WHAT YOU NEED TO DO :: The answer must be an exact copy of the lines from the one containing "This screenshot has height=980, width=1225." through the end of the records, with the pictures left out.
+===+
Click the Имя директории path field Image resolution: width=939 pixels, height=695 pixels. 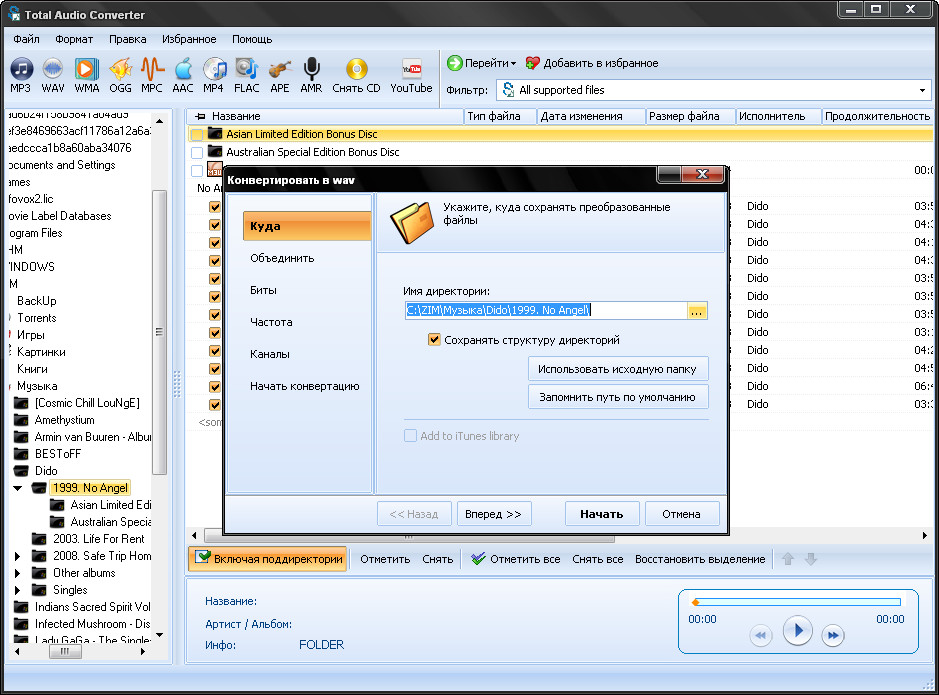coord(545,311)
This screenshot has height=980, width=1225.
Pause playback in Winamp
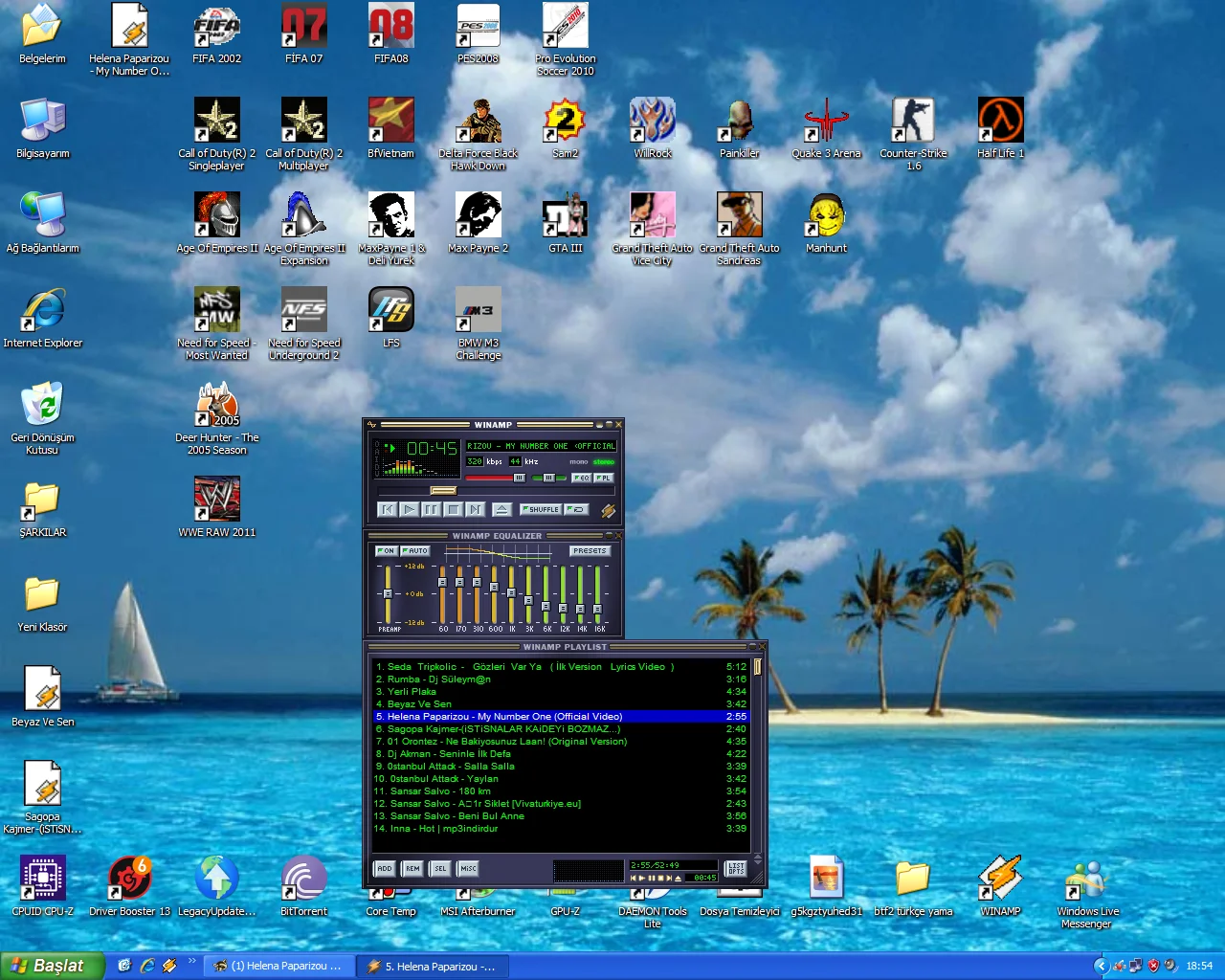click(x=431, y=510)
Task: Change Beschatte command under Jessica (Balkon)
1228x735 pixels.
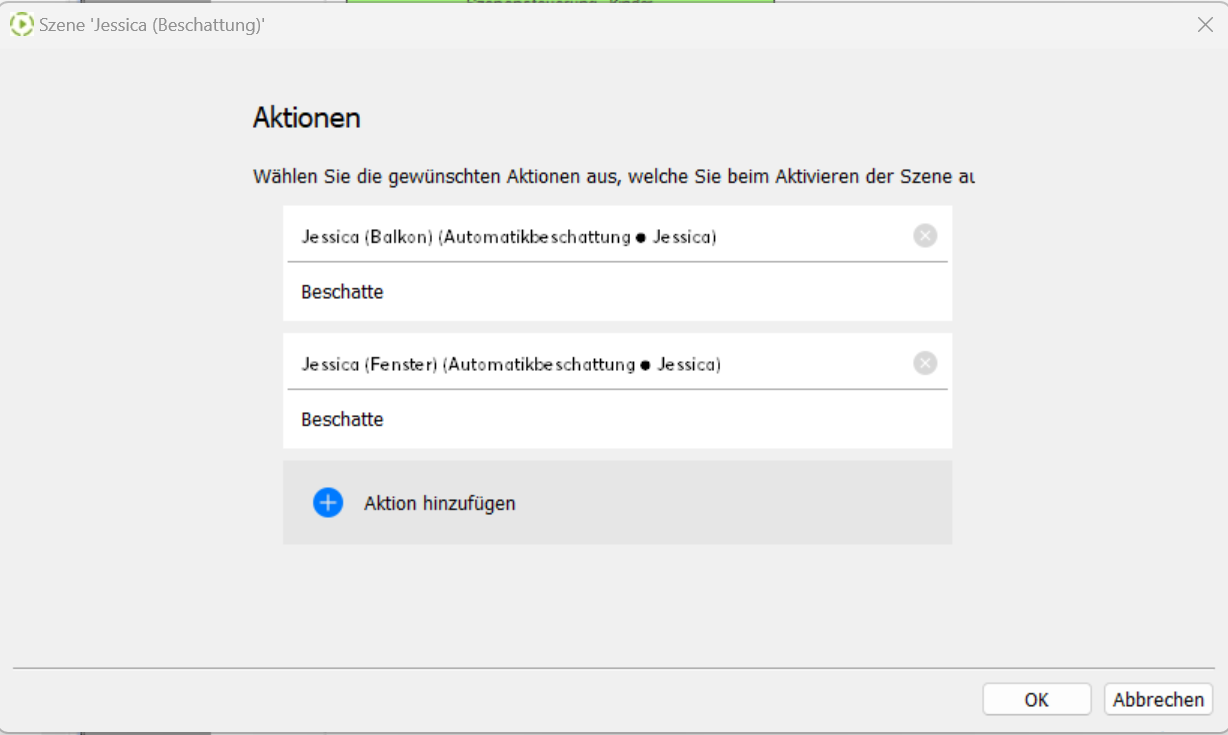Action: (342, 292)
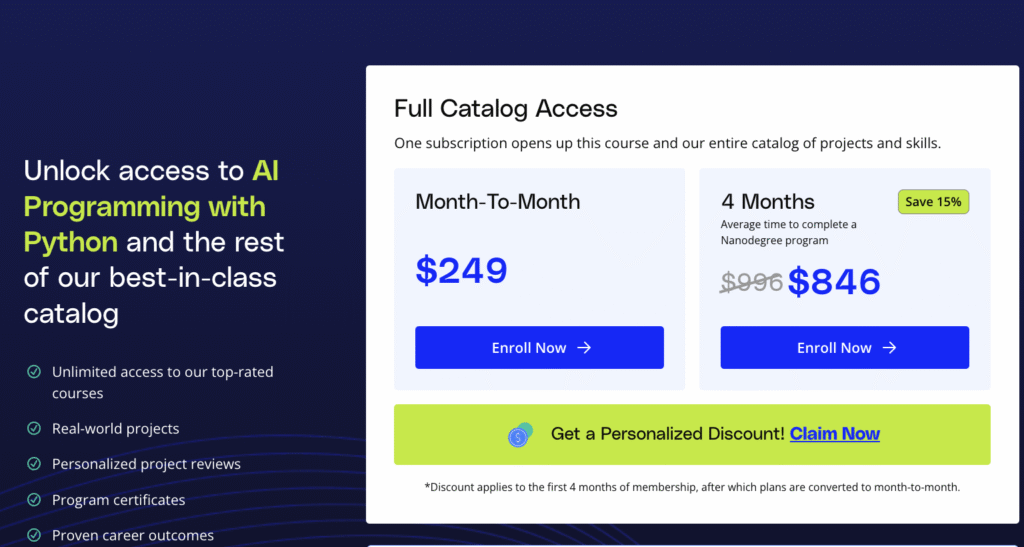This screenshot has width=1024, height=547.
Task: Click the checkmark next to Proven career outcomes
Action: 33,536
+===+
PROBLEM SOLUTION ::
This screenshot has height=980, width=1225.
Pause playback in Winamp
click(x=431, y=510)
Task: Change Beschatte command under Jessica (Balkon)
1228x735 pixels.
Action: (342, 292)
This screenshot has width=1024, height=547.
Task: Click the checkmark next to Proven career outcomes
Action: 33,536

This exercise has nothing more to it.